# IDL, X11 et mise à jour 10.5.2 -> 10.5.8



## Eolle (27 Mai 2010)

Bonjour à tous,

je suis actuellement en stage et je travaille sur IDL (version 7) qui se portait comme un charme avec Mac OS X 10.5.2 et X11 2.1.5. Poussée par l'appât du GIMP, j'ai voulu mettre à jour le bazar qui me demandait un X11 2.1.6, j'ai donc téléchargé sur le site d'Apple le fichier "MacOSXUpdCombo10.5.8" (vu que le Firewall du boulot empêche la mise à jour par l'updater) que j'ai installé dans la foulée. L'installation s'est passée sans soucis, à part qu'il n'a pas réussi à redémarrer correctement après (j'ai du faire un hard reboot au bout de 1h15 parce qu'il ne rebootait toujours pas). Sauf que maintenant, si GIMP marche, IDL ne marche plus du tout: il ne trouve plus les fichiers ou les fonctions qu'il trouvait très bien avant (que ce soit des fonctions écrites dans le projet, ou par défaut dans IDL), me fait des erreurs de compilation au petit bonheur la chance et je ne peux plus lancer le projet sur lequel je bossais. Je suis tentée de dire qu'IDL a mal vécu le changement de X11 (vu qu'il en a besoin pour tourner), à ce compte là, est ce que réinstaller X11 suffirait? Est ce qu'un autre composant dans ce package aurait pu perturber le reste?
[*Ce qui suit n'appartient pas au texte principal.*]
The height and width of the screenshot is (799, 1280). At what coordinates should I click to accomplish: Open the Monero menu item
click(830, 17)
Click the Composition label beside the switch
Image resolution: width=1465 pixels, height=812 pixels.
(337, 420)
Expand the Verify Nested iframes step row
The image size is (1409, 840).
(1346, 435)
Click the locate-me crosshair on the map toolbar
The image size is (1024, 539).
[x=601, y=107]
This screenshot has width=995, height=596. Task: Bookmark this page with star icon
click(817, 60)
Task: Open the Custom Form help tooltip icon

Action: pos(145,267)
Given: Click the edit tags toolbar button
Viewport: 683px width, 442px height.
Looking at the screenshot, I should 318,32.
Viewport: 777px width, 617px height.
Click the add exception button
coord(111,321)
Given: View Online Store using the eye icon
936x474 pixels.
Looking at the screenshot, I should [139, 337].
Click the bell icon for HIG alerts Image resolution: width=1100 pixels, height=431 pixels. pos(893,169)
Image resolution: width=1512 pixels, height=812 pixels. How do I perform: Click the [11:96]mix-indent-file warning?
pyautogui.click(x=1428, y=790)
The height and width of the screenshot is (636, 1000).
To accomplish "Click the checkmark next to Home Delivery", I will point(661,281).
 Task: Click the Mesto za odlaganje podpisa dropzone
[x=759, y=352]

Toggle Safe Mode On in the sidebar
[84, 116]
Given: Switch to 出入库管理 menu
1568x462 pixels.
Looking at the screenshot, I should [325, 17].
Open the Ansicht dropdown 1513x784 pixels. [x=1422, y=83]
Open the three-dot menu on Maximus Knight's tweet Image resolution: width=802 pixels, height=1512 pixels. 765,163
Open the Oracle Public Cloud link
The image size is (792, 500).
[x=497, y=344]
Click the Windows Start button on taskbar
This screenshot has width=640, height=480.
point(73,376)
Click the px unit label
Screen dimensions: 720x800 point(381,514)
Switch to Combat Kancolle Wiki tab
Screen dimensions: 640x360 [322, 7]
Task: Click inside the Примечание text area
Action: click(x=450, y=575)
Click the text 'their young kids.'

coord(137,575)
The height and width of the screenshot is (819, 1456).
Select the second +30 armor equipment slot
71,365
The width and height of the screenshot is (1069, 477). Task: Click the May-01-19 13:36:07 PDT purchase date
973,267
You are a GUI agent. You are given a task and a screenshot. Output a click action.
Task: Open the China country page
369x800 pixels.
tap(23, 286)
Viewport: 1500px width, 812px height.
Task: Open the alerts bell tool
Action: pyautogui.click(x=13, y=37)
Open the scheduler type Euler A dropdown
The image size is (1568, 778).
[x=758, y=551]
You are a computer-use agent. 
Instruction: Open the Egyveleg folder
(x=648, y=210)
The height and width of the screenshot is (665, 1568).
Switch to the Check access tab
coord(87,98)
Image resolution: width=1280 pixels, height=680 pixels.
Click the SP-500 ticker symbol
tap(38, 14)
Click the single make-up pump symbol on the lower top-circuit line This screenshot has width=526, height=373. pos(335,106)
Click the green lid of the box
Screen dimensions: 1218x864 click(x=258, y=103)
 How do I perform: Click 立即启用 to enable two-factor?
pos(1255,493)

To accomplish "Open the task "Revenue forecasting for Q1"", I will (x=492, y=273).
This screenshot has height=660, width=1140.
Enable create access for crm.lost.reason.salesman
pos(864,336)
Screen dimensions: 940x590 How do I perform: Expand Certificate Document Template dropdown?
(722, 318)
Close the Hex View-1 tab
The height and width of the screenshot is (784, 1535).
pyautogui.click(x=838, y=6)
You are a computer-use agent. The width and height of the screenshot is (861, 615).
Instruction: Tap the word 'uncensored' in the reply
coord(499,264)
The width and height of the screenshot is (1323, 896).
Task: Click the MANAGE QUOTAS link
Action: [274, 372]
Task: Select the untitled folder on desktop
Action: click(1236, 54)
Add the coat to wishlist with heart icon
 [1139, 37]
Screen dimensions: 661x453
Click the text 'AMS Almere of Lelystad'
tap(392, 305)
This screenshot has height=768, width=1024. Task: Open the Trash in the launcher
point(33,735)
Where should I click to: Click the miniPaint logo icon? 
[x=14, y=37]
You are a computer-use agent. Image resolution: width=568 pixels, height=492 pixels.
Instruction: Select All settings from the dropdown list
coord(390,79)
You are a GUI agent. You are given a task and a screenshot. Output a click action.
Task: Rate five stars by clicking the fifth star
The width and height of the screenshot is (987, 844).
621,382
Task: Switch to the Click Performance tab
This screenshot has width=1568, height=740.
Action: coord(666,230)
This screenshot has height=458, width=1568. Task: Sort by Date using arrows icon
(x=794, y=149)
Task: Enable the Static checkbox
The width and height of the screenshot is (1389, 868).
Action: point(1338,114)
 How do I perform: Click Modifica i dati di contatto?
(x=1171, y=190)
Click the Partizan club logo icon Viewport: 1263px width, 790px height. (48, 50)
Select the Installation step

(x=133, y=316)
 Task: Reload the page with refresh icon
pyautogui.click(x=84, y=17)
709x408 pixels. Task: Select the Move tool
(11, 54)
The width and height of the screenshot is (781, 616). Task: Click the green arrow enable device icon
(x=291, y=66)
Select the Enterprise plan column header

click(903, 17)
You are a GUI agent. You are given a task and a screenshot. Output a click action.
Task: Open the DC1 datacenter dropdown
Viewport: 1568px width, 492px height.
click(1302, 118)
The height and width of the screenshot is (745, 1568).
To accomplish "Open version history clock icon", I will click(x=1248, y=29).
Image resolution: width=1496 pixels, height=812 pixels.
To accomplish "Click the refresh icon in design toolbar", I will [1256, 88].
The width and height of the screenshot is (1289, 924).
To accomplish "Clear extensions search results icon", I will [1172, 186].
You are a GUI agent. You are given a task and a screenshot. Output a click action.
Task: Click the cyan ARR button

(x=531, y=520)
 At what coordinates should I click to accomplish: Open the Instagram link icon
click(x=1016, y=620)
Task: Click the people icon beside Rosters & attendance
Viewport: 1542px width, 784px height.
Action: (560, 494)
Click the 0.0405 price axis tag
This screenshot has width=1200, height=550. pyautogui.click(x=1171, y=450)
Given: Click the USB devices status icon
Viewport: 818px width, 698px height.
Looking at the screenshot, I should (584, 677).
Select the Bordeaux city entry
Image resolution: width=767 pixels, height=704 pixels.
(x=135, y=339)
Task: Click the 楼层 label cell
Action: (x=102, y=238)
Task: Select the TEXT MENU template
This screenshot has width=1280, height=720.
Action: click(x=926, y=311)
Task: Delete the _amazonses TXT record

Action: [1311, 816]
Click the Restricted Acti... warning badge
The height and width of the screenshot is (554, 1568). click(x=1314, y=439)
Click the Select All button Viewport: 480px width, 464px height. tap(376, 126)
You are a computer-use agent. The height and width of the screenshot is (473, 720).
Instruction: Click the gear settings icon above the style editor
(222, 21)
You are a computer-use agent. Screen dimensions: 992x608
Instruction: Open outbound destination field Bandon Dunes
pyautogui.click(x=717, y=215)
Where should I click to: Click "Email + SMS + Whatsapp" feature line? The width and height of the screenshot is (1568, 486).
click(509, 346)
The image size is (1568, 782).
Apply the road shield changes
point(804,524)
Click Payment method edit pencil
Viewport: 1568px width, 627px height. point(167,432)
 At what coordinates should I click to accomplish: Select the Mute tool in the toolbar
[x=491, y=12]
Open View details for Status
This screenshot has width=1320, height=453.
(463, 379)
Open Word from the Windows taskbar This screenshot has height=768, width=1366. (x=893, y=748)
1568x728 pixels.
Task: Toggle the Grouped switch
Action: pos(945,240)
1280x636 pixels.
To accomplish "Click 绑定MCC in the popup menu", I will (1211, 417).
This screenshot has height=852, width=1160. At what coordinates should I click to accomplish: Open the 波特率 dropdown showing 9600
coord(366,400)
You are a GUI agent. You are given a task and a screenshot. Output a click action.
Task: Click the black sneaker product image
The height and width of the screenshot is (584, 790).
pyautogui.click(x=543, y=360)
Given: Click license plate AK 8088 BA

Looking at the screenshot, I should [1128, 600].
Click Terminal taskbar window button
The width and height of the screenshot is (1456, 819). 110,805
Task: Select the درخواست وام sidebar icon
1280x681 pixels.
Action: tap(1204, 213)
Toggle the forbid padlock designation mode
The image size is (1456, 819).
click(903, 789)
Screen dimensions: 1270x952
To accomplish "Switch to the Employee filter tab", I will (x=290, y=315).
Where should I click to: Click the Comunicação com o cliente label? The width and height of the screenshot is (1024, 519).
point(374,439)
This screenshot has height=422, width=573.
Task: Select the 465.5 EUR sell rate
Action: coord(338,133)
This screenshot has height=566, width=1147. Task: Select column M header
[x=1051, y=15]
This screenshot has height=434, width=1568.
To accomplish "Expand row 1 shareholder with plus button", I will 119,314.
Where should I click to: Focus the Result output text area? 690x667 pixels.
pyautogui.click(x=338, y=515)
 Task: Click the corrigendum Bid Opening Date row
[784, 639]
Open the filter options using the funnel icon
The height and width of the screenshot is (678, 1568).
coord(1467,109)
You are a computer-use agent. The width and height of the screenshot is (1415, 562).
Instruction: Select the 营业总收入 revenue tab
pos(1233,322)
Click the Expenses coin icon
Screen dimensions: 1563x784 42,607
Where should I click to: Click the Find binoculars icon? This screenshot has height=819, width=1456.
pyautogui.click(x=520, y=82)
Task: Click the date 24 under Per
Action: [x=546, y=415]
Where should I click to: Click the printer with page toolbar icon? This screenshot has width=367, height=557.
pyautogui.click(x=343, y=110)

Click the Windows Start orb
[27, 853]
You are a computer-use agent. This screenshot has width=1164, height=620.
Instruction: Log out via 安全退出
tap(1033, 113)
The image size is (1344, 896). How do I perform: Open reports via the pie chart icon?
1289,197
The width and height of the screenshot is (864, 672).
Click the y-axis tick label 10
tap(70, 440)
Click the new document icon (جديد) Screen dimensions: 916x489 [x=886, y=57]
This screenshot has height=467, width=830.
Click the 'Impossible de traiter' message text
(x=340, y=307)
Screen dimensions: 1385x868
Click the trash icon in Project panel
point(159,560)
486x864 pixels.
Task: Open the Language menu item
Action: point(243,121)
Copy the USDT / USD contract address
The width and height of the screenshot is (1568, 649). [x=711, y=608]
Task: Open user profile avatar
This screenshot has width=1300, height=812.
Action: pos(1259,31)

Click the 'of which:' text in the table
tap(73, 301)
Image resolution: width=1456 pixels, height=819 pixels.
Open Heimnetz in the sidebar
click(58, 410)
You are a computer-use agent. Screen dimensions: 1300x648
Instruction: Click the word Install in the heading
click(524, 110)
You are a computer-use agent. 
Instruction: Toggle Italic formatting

D'autant plus qu'une complète réinstallation n'est pas possible vu que je n'ai pas de quoi réinstaller IDL.

Merci d'avance si quelqu'un peut m'aider 

Si quelqu'un peut t'aider, ça n'est certainement pas dans "Applications". On déménage !


----------



## tatouille (28 Mai 2010)

http://www.ittvis.com/Support.aspx


----------